Según el texto oficial, la ANDIS “opera sobre un ecosistema tecnológico fragmentado, heredero de sistemas inconexos”, lo que genera duplicación de tareas, inconsistencias de datos y dificultades para garantizar trayectorias de atención, poniendo en riesgo el acceso efectivo a prestaciones médicas, medicamentos de alto costo y dispositivos de apoyo.
En ese marco, el decreto dispone la incorporación de la Secretaría Nacional de Discapacidad al organigrama del Ministerio de Salud, que pasará a actuar como continuador legal y administrativo de la ANDIS, asumiendo todos sus compromisos, personal, bienes y créditos presupuestarios, garantizando la continuidad de los servicios.
La medida formaliza lo que el Gobierno había anticipado días atrás: la eliminación de la ANDIS como organismo descentralizado, en línea con el anuncio del jefe de Gabinete, Manuel Adorni, quien había señalado que la agencia acumuló “capas burocráticas, descontrol administrativo y manejos incompatibles con una política transparente”.
El DNU también modifica la Ley de Ministerios para reforzar las competencias del Ministerio de Salud en materia de discapacidad, incluyendo el diseño, control y auditoría de pensiones por invalidez, y amplía sus atribuciones sanitarias vinculadas al Registro Nacional de Precursores Químicos, en coordinación con el Ministerio de Seguridad Nacional.
En los considerandos, el Ejecutivo sostuvo que las irregularidades administrativas, financieras y tecnológicas detectadas, sumadas a la magnitud de los recursos comprometidos, configuran una circunstancia excepcional que impide seguir el trámite legislativo ordinario. En ese sentido, argumentó que la demora podría agravar la afectación de derechos de las personas con discapacidad y comprometer la continuidad de prestaciones esenciales.

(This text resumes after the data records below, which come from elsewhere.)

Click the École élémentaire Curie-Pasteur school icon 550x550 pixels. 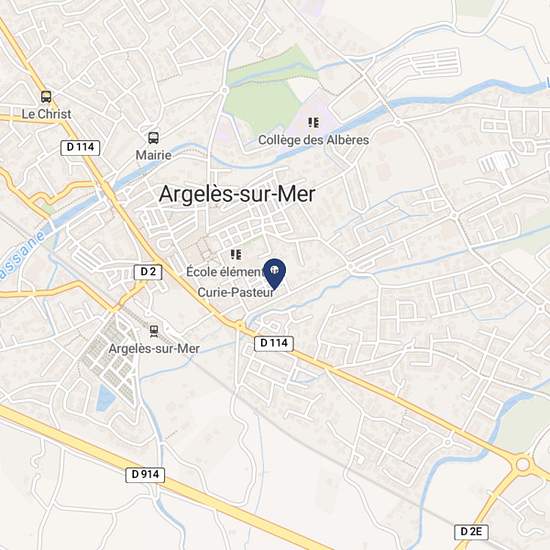pos(236,254)
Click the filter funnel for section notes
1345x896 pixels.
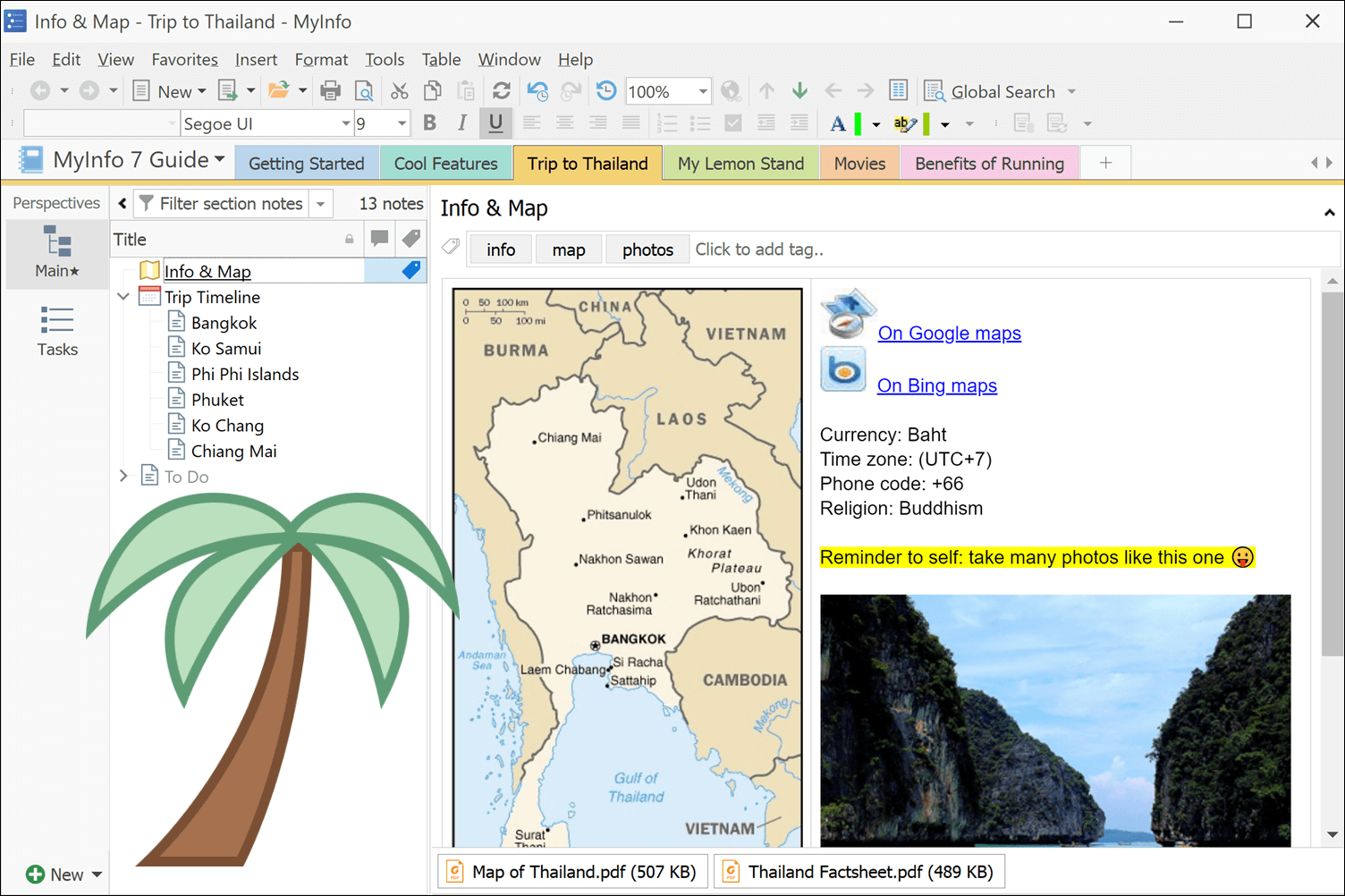click(x=146, y=203)
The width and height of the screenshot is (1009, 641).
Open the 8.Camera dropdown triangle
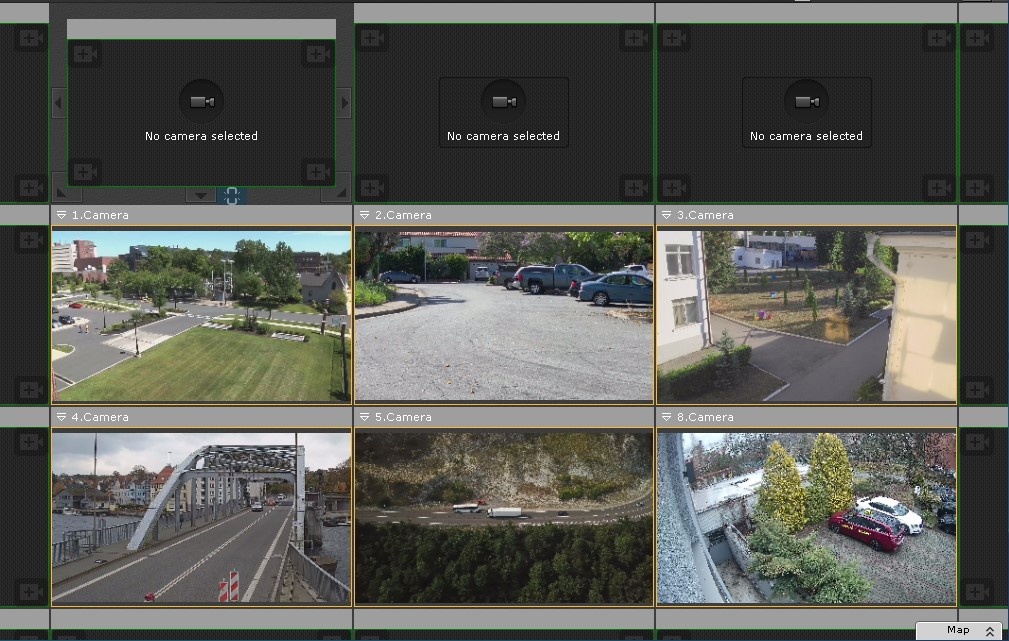tap(667, 417)
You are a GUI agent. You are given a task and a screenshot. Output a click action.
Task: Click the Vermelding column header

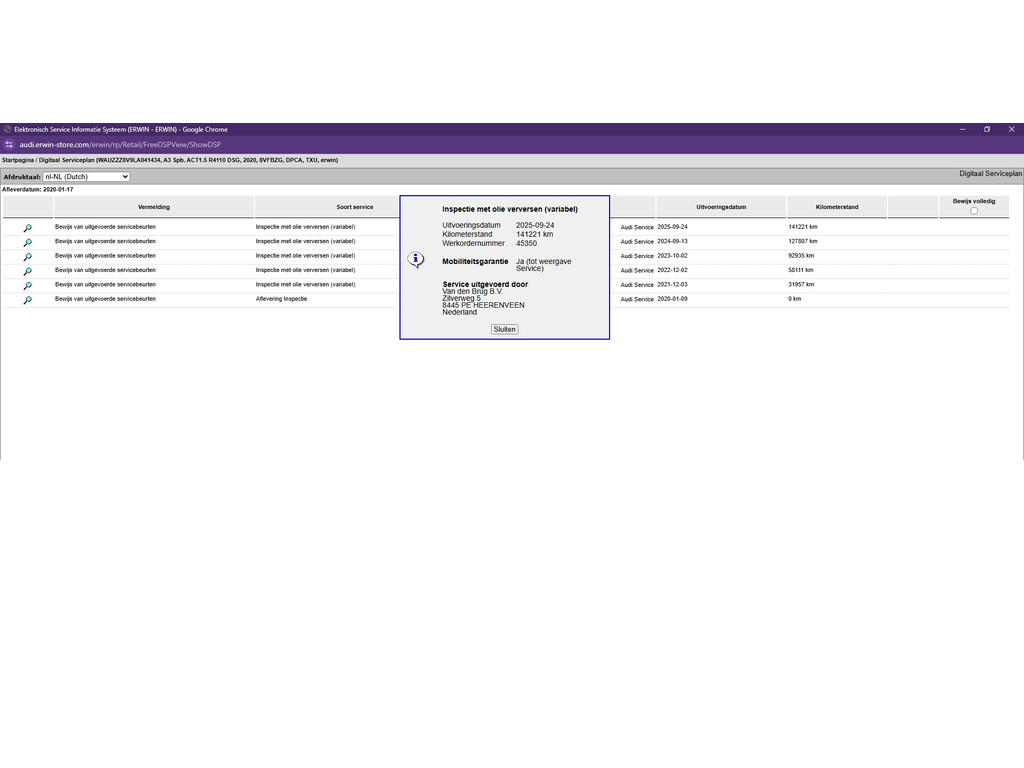(154, 207)
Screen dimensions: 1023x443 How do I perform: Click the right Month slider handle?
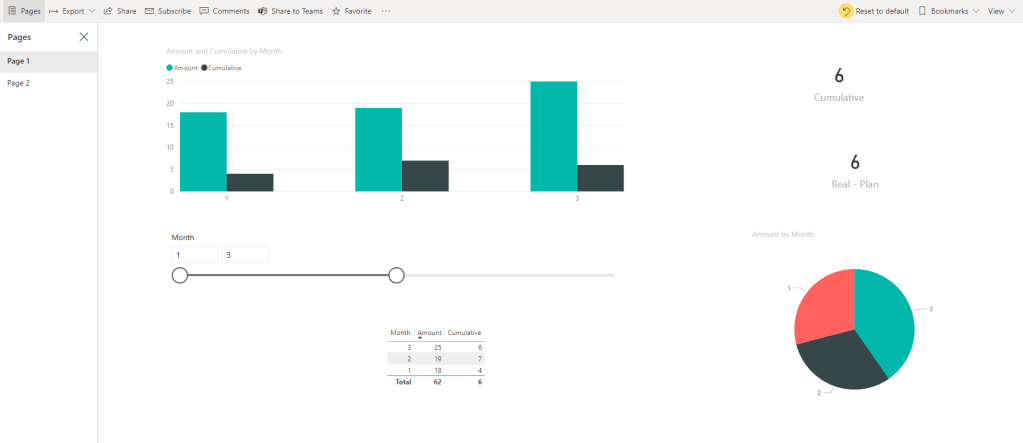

Además, el decreto prorroga la emergencia sanitaria declarada en diciembre de 2023 y advierte que no extenderla implicaría un riesgo inmediato para la continuidad de los servicios de salud, con posibles consecuencias irreversibles en la red asistencial.
Tal como establece la normativa vigente, el DNU será remitido a la Comisión Bicameral Permanente del Congreso de la Nación, que deberá expedirse sobre su validez. Mientras tanto, el Gobierno avanza con una reorganización que, según afirma, apunta a mejorar la trazabilidad, eficiencia y transparencia de las políticas públicas en discapacidad y salud.